During the 17 months that this project lasted, an integrated study has been performed, starting from the design and synthesis of the copolymers till their incorporation in photovoltaic devices and the evaluation of their performance. The copolymer that we opted to study is the poly(3-hexyl thiophene)-b-polyisoprene, P3HT-b-PI, rod-b-coil block copolymer, with P3HT being the rod-like block and PI the coil-like one. P3HT is used in order to exploit its semiconducting nature as the electron-donor in photovoltaic devices. PI was chosen due to its low glass transition temperature (~ -50oC – -70oC), which suggests that the PI chains are not frozen at room temperature. P3HT-b-PI copolymers of various total molecular weights and volume fractions of the rod-like block in the copolymer, f(P3HT), have been synthesized and the ternary blends formed upon blending the P3HT-b-PI copolymer with the respective P3HT and PI homopolymers have been studied. Initial characterization of the blends by means of differential scanning calorimetry, DSC, has been performed and it will be complemented by small and wide angle x-ray scattering experiments, SAXS/WAXS, in order to derive the complete phase diagrams of these blends. Next, we utilized the synthesized P3HT-b-PI copolymers to fabricate photovoltaic devices. These solar cells comprise PCBM : P3HT : P3HT-b-PI ternary blends as the active layer, where PCBM stands for [6,6]-phenyl-C61-butyric acid methyl ester and it is a fullerene-based electron-acceptor small molecule. Thus, we were able to study the effect of the incorporation of the rod-b-coil copolymer P3HT-b-PI in the structure of the archetypical P3HT:PCBM active layers, and relate it to the device performance of the corresponding solar cells. An extensive study of the morphology of the resulting active layers have been performed by means of optical microscopy, scanning force microscopy, UV-vis absorption spectroscopy, neutron reflectometry, and grazing incidence X-ray diffraction, GIXD. This detailed characterization revealed that the P3HT-b-PI copolymer acts as a nucleation agent, promoting the crystallization of P3HT. We concluded that the presence of the copolymer drives the formation of an optimized bulk heterojunction network that stimulates photon absorption, efficient exciton dissociation and improved charge transport. Subsequently, a maximum power conversion efficiency of 4.5 + 0.1% was achieved.

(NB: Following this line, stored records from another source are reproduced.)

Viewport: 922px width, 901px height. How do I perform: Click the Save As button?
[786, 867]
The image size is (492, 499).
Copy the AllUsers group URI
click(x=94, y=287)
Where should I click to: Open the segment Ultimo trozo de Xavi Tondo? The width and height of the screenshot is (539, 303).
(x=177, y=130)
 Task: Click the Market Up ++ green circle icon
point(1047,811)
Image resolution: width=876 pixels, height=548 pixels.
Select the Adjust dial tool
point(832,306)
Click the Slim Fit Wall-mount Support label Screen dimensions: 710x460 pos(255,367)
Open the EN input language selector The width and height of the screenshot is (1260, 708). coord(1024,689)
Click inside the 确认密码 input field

Our study demonstrates that adding a wisely-designed block copolymer into the archetypical P3HT:PCBM BHJ is a valuable and efficient method to optimize the active layer morphology and to improve device performance in the corresponding organic photovoltaic cells. Our approach can be implemented in any pair of donor/acceptor materials, as long as the block copolymer that will be used is wisely chosen. Thus, efficiencies above the 4.5% one that we achieved can be reached. A subsequent large-scale integration of our method to devices could result in the commercialization of our products, which would benefit the EU in a community level and contribute positively in the competitiveness of Europe with other countries.